- [Text segment]:
* Begin *

Updated on February 5, 2013


THE WINDOWS INTERFACE hasn't actually changed that much since Windows 95. If you knew how to get to the Control Panel in Windows 95, you would probably have had no problem doing the same thing in Windows 7. In Windows 8, however, it’s a bit more complicated, as the operating system now provides a number of different ways to change settings. On top of the old-fashioned desktop settings within the Control Panel is the new Start screen PC Settings app, which is easier to use but has a reduced number of options. Knowing exactly where to look is the important thing. Here’s how to find the right settings.

1. You can search for Settings using the standard search facility, which you get to by pressing the Windows key, then starting to type, remembering to click on Settings to filter your results. Alternatively, you can press Windows-W to jump straight to Settings search.

Type in your term and you’ll see a list of options appear. Just click on the one you want and you’ll jump straight to the correct setting. However, the option you select may take you to the new PC Settings app, rather than the older desktop version, which may limit your choice of options. Keep reading and we’ll show you how to skip to the options you really want.

2. You can access the new easy-to-use PC Settings – which replicates a lot of the features in the Control Panel, only in a cleaner interface – by accessing the Charms bar (see page 124) and clicking Settings, PC Settings (the last choice is at the bottom of the screen).

The new app is split into categories, letting you personalize the way Windows looks, create users, install updates and manage notifications. It’s pretty straightforward, using simple on/off switches for most settings, so we won’t cover it in depth. Its main problem is that it doesn't give you access to the full range of options that the old Control Panel did.

* End *

- [Stored rows]:
* Begin *

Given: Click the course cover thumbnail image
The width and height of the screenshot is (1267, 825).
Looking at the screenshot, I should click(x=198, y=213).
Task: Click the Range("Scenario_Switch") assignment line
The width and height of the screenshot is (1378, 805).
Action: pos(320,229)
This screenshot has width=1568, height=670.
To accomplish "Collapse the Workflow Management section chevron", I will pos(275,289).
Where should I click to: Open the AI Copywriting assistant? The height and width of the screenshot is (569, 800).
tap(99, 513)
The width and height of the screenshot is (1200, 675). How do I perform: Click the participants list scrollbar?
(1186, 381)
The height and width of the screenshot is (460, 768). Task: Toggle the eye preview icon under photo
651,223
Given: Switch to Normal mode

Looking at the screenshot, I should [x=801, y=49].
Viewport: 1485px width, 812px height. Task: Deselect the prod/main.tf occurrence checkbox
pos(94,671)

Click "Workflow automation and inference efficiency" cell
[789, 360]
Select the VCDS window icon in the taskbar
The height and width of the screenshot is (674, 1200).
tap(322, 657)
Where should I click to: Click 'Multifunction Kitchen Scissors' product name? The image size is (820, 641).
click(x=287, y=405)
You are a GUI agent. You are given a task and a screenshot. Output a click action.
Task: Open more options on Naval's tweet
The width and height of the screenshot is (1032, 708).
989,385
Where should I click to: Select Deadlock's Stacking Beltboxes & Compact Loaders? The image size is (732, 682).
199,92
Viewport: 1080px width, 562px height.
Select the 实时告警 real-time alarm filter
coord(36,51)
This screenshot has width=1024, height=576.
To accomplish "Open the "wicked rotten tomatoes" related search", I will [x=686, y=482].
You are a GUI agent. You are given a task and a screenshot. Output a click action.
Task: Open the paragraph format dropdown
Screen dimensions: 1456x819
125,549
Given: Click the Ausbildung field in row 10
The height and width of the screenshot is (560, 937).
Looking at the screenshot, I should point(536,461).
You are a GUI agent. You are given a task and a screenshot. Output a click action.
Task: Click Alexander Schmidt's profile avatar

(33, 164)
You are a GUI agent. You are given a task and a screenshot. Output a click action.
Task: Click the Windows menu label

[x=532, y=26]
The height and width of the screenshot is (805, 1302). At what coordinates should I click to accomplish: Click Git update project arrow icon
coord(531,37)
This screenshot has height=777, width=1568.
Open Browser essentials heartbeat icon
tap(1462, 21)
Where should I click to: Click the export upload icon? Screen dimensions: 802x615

* End *

- [To do]:
• 1. According to the Windows 8 settings text, which key combination goes straight to Settings search?
• 2. Write the next part of the text on finding settings in Windows 8, picking up after its last sentence.

- [Response list]:
• 1. Windows-W

• 2.
3. The good news is that the old way of doing things still exists in Windows 8. To get to the Control Panel, just press the Windows key and type Control Panel. Click the App search result and the old Control Panel appears. Its default view is the Category view, but you can click the drop-down menu and change it to Large or Small icons. You’ll find all the tools that you’re used to here, and Windows 8 is exactly the same to use as Windows 7 once you’re in the Control Panel.

4. Windows 7 had some tools that were easier to access by right-clicking Computer and selecting an option, such as opening the hard disk manager. By default, Computer isn’t displayed on the desktop, although as we show you on page 130, you can easily add it. However, an easier option is to press Windows-X to bring up the Desktop menu. This lets you jump to specific parts of the Control Panel, start Task Manager, run a Command Prompt and access the Disk Management options. This menu works from anywhere within the Windows 8 interface, so you’ll have no problems finding a tool when you need it.